**Written request:** Reproduce the rows from the line containing "Screen dimensions: 1080x906" to the line containing "pyautogui.click(x=159, y=212)", both ends included, and leave the pictures out.

**Entries supplied:**
"""
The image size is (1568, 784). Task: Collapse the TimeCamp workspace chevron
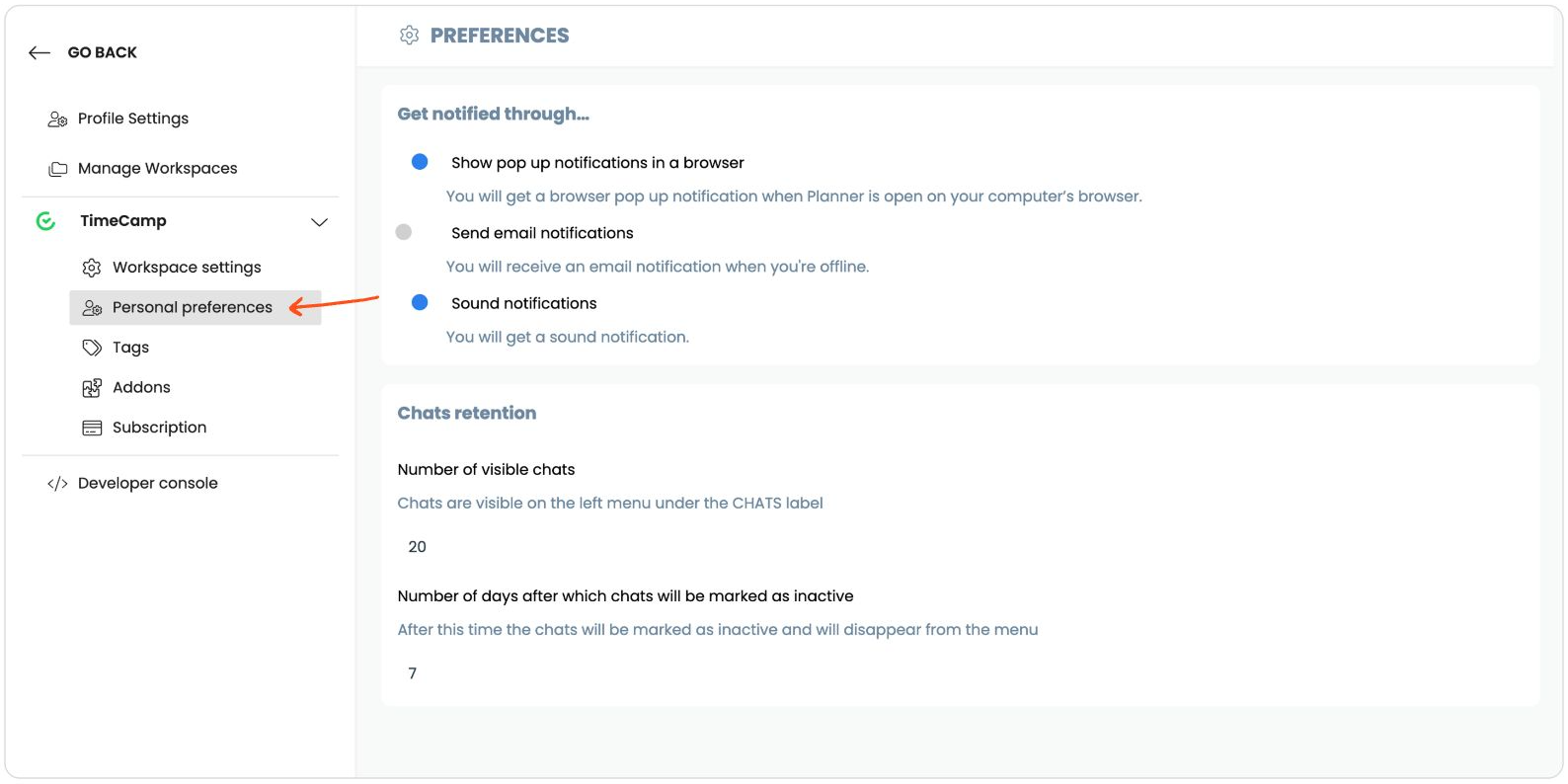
"""
"""
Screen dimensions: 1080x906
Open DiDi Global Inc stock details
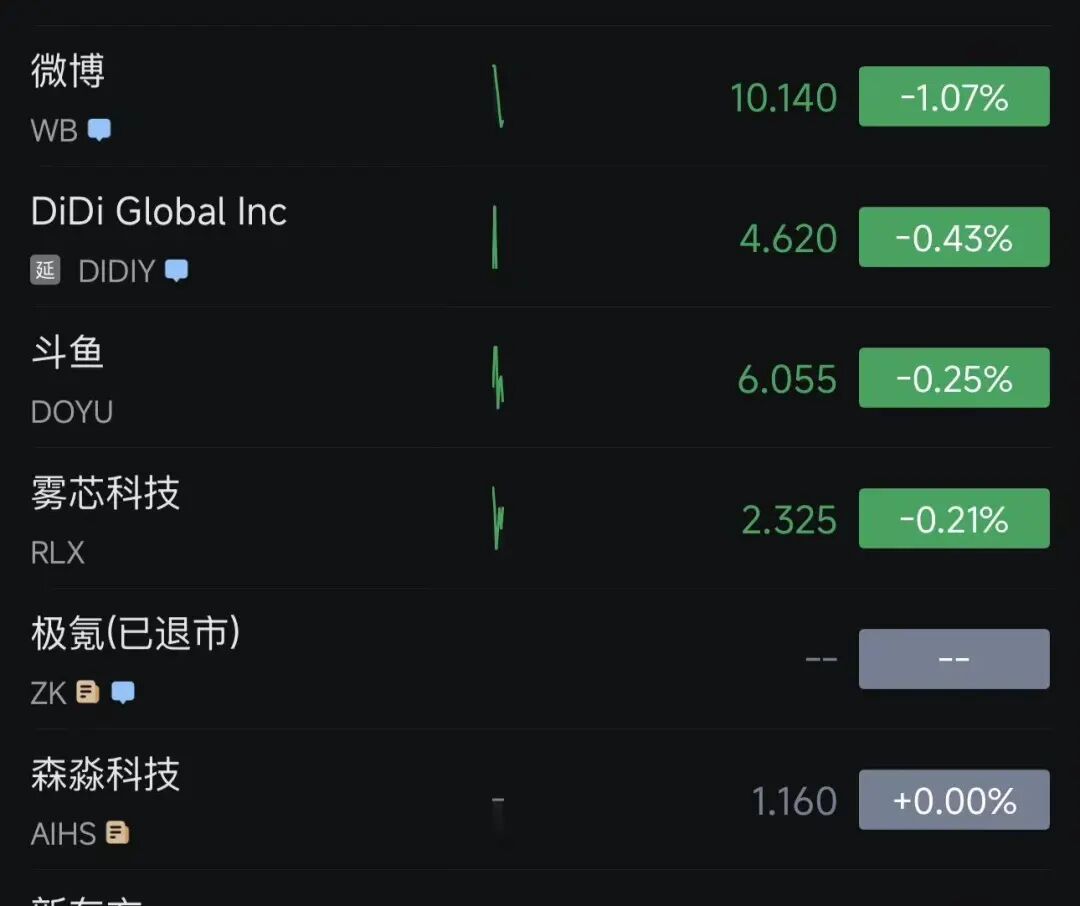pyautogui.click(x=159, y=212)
"""
"""
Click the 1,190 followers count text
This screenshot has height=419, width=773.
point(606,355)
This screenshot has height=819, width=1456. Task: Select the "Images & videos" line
"""
**Exercise answer:**
Screen dimensions: 1080x906
Open DiDi Global Inc stock details
pyautogui.click(x=159, y=212)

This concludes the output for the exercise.